RabbitBus is a .Net client API for use with RabbitMQ.  RabbitBus was designed to make working with RabbitMQ easy by providing a fluent-interface which places a focus on discoverability and by providing commonly needed constructs not provided through the official RabbitMQ .Net client API.

 

How Do I Use It?

The RabbitBus library was designed to allow for the centralization of all RabbitMQ configuration at application startup, separating the concerns of routing, serialization, and error handling from the central concerns of publishing and consuming messages.

RabbitBus works with object-based messages.  For example, if you have an application from which you would like to publish status update messages, you might model your message using the following class:

[Serializable]
public class StatusUpdate
{
  public StatusUpdate(string status)
  {
    Status = status;
  }

  public string Status { get; set; }
}

After configuring how messages are to be handled, you’ll then use an instance of a Bus type to publish or subscribe to each message.

Configuration of the Bus is handled through a BusBuilder.  The BusBuilder type provides an API for specifying how serialization, publication, consumption, and other concerns will be handled by the Bus.

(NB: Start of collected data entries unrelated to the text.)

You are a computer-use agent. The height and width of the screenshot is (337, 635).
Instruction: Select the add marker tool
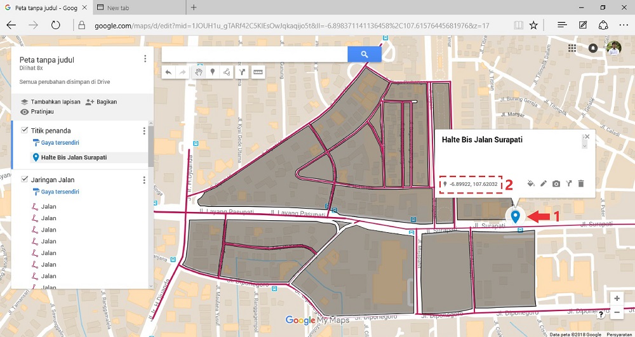pyautogui.click(x=212, y=72)
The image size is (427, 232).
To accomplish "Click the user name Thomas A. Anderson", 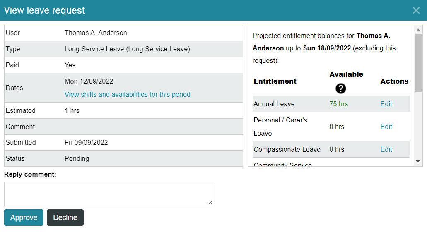I will [x=96, y=33].
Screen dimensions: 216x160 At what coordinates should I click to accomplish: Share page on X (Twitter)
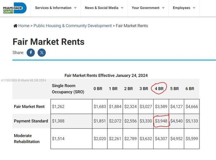point(42,53)
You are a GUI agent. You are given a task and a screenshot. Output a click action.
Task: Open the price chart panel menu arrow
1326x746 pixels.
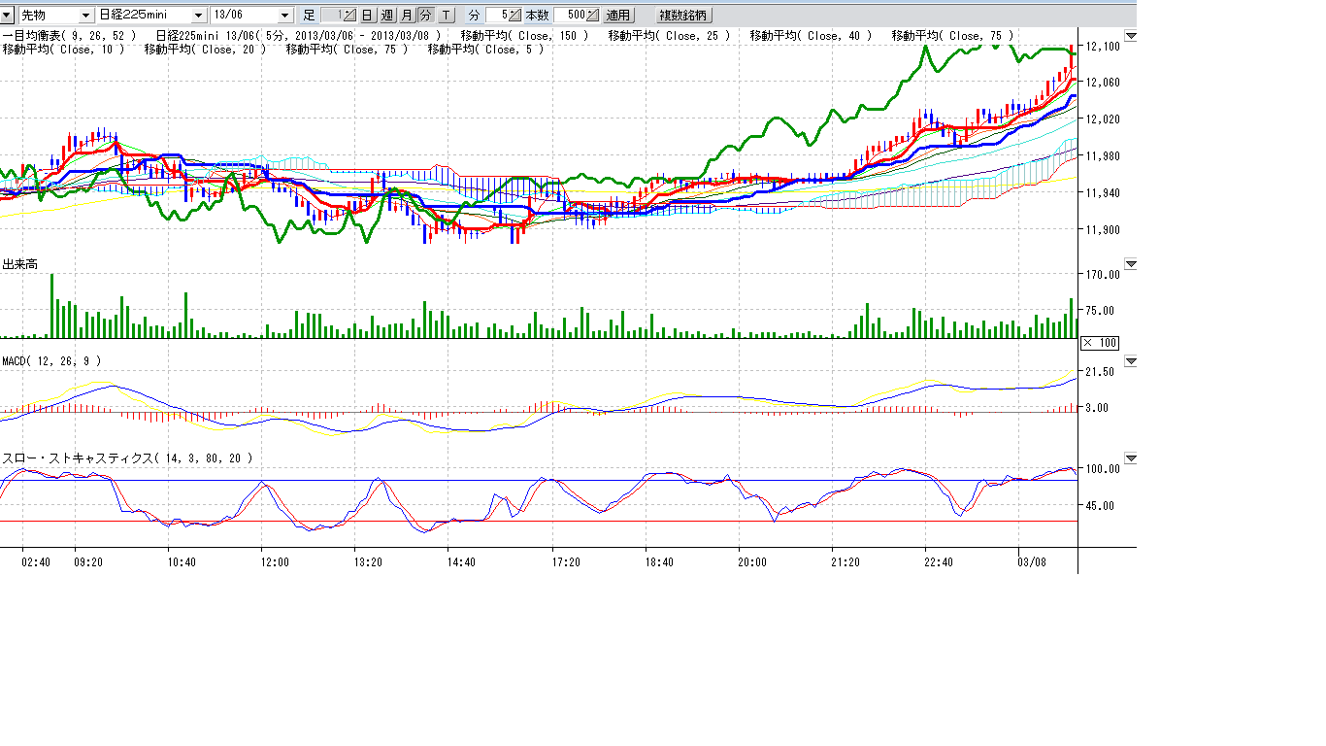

If you’re already familiar with RabbitMQ concepts then you should find working with RabbitBus to be fairly easy.  The following demonstrates some of the basic usage scenarios:

Message Publication

To configure a producer application to publish messages of type StatusUpdate to a direct exchange named “status-update-exchange” on localhost, you would then use the following configuration:

Bus bus = new BusBuilder()
  .Configure(ctx => ctx.Publish<StatusUpdate>()
                         .WithExchange("status-update-exchange"))
  .Build();
bus.Connect();

To publish a StatusUpdate message, you would then make the following invocation:

bus.Publish(new StatusUpdate("OK"));

Message Subscription

To configure a consumer application to subscribe to StatusUpdate messages on localhost, you would use the following configuration:

Bus bus = new BusBuilder()
  .Configure(ctx => ctx.Consume<StatusUpdate>()
                         .WithExchange("status-update-exchange")
                         .WithQueue("status-update-queue"))
  .Build();

To subscribe to StatusUpdate messages, you would then make the following invocation:

bus.Subscribe<StatusUpdate>(messageContext => { /* handle message */ });

 

What Other Features Are Provided?

RabbitBus provides the following features:

  • support of all AMQP 0.9.1 exchange types (i.e. direct, fanout, topic, and headers)
  • remote procedure calls (RPC)
  • deadletter queue support
  • convention based auto-subscription
  • RabbitMQ push and pull API support
  • extensible serialization (Binary serialization by default, Json serialization provided by RabbitBus.Serialization.Json)
  • customizable error handling
  • RabbitMQ server restart recovery
  • configurable offline queuing support
  • logging

 

Where Can I Learn More?

You can find more information about how to use RabbitBus on the RabbitBus Wiki.  Additionally, RabbitBus was developed using Test-Driven Development and care was taken in the implementation of its executable specification suite to maximize demonstration of the API’s intended use.

 

Where Do I Get It?

RabbitBus is available as a NuGet package and the source is available on Github.